BP has a significant presence in hundreds of California communities through gas stations and convenience stores. Its retail footprint includes more than 290 ARCO-licensed and -branded stations, along with the franchise for about 740 ampm convenience stores.
In addition, BP is the largest supplier of renewables natural gas (RNG) to the California transportation sector. Produced entirely from organic waste, RNG — or “biogas” — can reduce emissions by around 70 percent compared with gasoline or diesel.
At the global level, BP has formed a partnership with Lightsource, Europe’s largest solar development company, and it will invest $200 million over three years. The U.S. headquarters of Lightsource BP is in San Francisco.
All across the Golden State, BP helps create and support new low-carbon businesses and promising technologies through its venturing arm. In fact, BP Ventures has invested more than $190 million in California-based companies.
One of those companies is Fulcrum BioEnergy, which produces low-carbon “biojet” fuel from household waste. Another is Beyond Limits, a Caltech startup that is commercializing artificial intelligence and cognitive computing software. BP has invested $40 million in Fulcrum and $20 million in Beyond Limits.
In 2018, BP announced a $5 million investment in FreeWire, a California-based manufacturer of mobile electric vehicle rapid-charging systems.
Elsewhere in California, BP’s San Diego Biosciences Center (BSC) conducts research, supports investments and manages academic partnerships aimed at accelerating the world’s transition to a lower-carbon future.

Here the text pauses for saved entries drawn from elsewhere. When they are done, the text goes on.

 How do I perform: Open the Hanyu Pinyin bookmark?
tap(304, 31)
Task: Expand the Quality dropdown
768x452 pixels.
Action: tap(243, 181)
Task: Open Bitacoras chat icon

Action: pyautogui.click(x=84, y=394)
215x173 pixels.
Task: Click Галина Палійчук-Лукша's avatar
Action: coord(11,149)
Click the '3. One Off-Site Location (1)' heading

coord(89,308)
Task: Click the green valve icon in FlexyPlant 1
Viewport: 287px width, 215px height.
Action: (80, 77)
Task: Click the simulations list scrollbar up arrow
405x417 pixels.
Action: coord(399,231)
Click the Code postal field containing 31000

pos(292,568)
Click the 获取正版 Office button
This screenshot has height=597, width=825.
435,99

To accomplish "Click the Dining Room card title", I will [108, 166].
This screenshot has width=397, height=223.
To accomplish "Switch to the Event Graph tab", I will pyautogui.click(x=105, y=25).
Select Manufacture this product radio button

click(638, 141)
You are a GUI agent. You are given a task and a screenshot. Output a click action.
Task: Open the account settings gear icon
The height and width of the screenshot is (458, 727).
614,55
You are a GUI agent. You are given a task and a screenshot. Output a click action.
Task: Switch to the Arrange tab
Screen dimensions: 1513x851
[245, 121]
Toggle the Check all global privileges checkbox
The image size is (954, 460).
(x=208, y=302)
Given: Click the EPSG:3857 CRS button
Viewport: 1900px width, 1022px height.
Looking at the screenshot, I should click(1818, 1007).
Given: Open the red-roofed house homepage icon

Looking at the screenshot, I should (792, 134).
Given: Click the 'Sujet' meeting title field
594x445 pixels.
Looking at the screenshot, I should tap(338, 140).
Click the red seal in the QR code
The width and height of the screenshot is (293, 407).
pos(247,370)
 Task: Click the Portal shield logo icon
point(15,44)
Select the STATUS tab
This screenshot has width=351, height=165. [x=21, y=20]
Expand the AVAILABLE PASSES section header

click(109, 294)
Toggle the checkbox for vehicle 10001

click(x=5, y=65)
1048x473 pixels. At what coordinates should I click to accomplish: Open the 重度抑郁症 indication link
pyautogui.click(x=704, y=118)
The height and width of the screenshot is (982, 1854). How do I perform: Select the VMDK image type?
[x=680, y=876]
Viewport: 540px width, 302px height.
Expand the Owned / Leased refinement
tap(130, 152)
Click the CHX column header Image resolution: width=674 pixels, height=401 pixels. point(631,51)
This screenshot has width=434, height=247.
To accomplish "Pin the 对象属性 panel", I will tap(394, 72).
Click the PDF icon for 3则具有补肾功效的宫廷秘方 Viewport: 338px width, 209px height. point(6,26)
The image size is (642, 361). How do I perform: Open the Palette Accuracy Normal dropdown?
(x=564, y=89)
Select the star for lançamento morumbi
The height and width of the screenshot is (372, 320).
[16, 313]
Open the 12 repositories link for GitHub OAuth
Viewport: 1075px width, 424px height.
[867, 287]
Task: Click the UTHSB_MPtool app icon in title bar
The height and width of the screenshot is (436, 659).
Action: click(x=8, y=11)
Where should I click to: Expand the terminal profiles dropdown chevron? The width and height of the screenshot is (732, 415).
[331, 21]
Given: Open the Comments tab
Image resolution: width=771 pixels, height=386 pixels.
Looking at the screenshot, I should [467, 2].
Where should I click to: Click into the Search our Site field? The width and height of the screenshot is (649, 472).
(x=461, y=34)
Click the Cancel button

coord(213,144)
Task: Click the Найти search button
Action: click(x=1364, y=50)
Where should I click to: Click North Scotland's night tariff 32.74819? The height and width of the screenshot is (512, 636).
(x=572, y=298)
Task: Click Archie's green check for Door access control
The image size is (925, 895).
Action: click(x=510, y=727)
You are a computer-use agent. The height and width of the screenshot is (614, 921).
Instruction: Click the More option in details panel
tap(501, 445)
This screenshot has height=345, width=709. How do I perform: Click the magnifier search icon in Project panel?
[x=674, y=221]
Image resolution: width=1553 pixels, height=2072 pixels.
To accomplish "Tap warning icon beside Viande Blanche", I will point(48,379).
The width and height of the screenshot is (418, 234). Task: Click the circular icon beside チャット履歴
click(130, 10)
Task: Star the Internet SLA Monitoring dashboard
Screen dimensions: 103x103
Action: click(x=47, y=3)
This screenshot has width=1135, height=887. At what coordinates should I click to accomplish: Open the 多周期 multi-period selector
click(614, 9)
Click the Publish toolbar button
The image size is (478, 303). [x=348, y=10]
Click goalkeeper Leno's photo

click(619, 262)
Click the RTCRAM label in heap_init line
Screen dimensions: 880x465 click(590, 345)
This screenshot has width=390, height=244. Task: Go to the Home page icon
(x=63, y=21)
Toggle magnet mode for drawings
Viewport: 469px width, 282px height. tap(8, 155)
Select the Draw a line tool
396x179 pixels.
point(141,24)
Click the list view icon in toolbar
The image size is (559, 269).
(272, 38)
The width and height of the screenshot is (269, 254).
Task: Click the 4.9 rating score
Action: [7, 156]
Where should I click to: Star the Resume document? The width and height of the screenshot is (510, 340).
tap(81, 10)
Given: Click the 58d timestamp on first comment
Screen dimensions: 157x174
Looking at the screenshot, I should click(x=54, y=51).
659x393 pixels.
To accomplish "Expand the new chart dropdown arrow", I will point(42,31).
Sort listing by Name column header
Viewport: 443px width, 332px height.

As part of the company’s global technology team, the BSC studies how bioscience can add value to BP’s businesses and make them more sustainable. Created in 2015, its staff includes both scientists and engineers.
Their research supports many aspects of BP’s operations, including the production of renewable energy, oil and natural gas, along with the development of innovative and efficient fuels and lubricants.
For example, the BSC works closely with BP Biofuels, which produces ethanol from sugar cane in Brazil. This ethanol has lifecycle greenhouse gas emissions that are 70 percent lower than conventional transportation fuels.
The BSC also provides specialist advice to Butamax, BP’s joint venture with DuPont. The Butamax technology converts sugars from corn into an energy-rich biofuel known as bio-isobutanol, which can be blended with gasoline at higher concentrations than ethanol and transported through existing fuel pipelines and infrastructure.
Meanwhile, the BSC advises BP Ventures on low-carbon and other investments.
In the years ahead, the BSC plans to expand its research in areas such as wastewater, remediation and enhanced oil recovery. For example, it plans to help BP make further progress on converting waste streams to biogas, cleaning legacy industrial sites and producing oil more efficiently from existing resources.
Beyond its lab and business work, the San Diego BSC team manages BP’s partnership with the Energy Biosciences Institute (EBI), a world-class research program based at UC-Berkeley, Lawrence Berkeley National Laboratory and the University of Illinois at Urbana-Champaign.
To date, the EBI has funded more than 75 research programs or projects in areas such as biofuels, biomass and renewable chemicals. BP has contributed more than $300 million to the EBI since 2007.
* Vendor figures for the year ended December 31, 2016. BP jobs figures as of June 30, 2017.